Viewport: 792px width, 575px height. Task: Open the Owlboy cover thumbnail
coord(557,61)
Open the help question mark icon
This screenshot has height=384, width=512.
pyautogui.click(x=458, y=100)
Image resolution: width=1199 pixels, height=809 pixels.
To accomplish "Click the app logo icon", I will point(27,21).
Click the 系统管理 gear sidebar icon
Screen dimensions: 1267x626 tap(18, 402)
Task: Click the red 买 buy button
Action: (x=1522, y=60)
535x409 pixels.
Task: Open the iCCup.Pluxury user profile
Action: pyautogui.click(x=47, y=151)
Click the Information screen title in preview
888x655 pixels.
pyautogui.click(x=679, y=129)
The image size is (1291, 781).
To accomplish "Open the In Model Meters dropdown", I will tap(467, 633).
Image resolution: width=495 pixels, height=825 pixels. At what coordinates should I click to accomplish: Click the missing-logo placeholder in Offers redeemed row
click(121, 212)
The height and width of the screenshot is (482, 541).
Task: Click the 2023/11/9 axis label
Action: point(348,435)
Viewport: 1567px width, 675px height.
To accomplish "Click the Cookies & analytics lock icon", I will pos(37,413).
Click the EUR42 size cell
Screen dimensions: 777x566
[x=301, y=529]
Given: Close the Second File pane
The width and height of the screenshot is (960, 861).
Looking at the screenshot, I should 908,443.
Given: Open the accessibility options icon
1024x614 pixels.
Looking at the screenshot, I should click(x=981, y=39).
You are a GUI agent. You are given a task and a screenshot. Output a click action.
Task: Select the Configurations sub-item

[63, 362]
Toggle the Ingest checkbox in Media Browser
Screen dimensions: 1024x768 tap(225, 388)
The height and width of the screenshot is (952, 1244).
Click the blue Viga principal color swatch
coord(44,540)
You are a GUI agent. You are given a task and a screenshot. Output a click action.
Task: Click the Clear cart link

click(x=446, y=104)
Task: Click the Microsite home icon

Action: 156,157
**********
*Work task*
Look through the entries above and copy each line that has "size" in it.

*Finished exercise*
The image size is (1291, 781).
Click the EUR42 size cell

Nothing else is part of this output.